Cette personne est accusée d’avoir autorisé l’extension « à tous les ruminants » (ovins, caprins, bovins) des aides attribuées « aux surfaces de chênaies et châtaigneraies entretenues par les porcins ». Elle est également accusée d’avoir permis « l’antidatage » des déclarations de surfaces, en violation de la réglementation européenne.
« Il y avait une discussion quant à l’éligibilité de certains éleveurs au bénéfice de subventions européennes. Le cabinet du ministre a considéré que l’arrêté le permettait. Qu’une interprétation d’une règle puisse être considérée comme un détournement de fonds publics est une erreur », a indiqué Maître Emmanuel Marsigny, son avocat, soulignant « qu’il n’y a aucun enrichissement personnel des personnes poursuivies ».
Un troisième complice
Un dirigeant de l’Agence de services de paiement (ASP), l’organisme qui verse les aides publiques européennes de la Pac, sera également jugé pour « détournement de fonds publics ». Il est accusé des mêmes faits et d’avoir validé « la mise en paiement de ces aides » et la supervision « des contrôles consécutifs à cette extension ». Son avocat, Maître François Esclatine, n’a pas souhaité faire de commentaires.

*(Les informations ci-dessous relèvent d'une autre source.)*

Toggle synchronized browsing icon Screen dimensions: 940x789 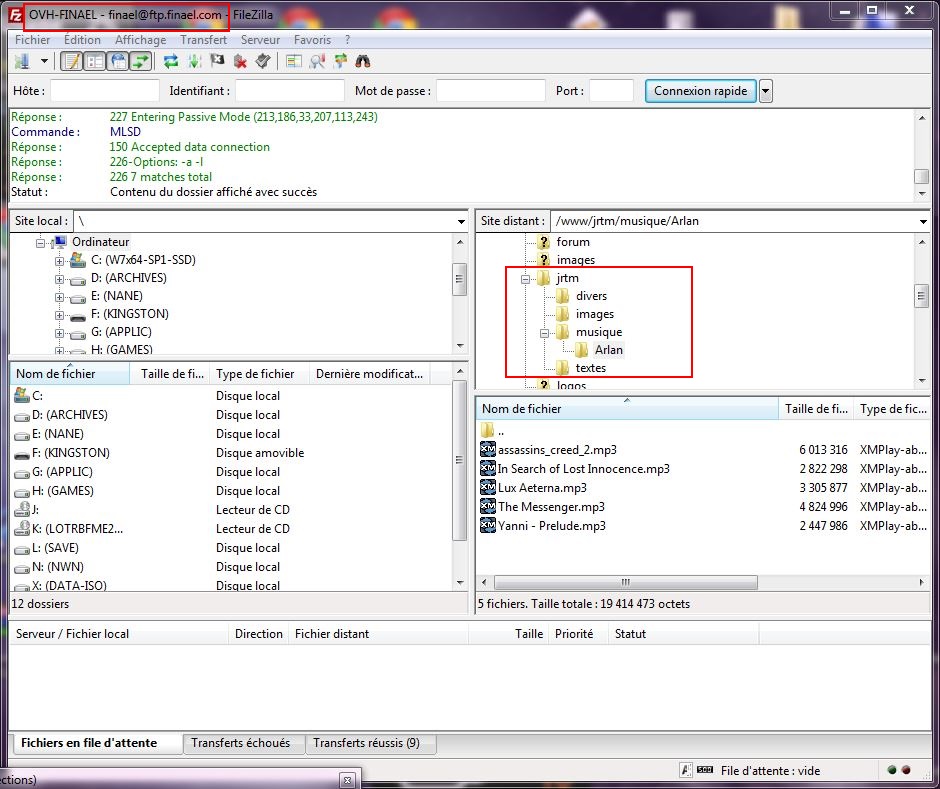(340, 61)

Enfin, un conseiller du ministre de l’Agriculture de l’époque est renvoyé pour « complicité de détournement de fonds publics » pour avoir organisé cette réunion de janvier 2016. Contacté par l’AFP, son avocat, Maître Georges Holleaux, n’était pas immédiatement joignable. Ces trois personnes contestent notamment l’irrégularité des décisions.
Le montant d’aides illégalement versées pourrait être « compris entre 370 000 euros et 1,2 million d’euros », précise l’accusation."Il est particulièrement inquiétant que des hauts fonctionnaires aient pu céder à des menaces d’agriculteurs et se soient rendus coupables d’infractions à la probité parmi les plus graves afin d’acheter la paix sociale dans une région particulièrement touchée par la corruption », a déclaré Inès Bernard, déléguée générale d’Anticor.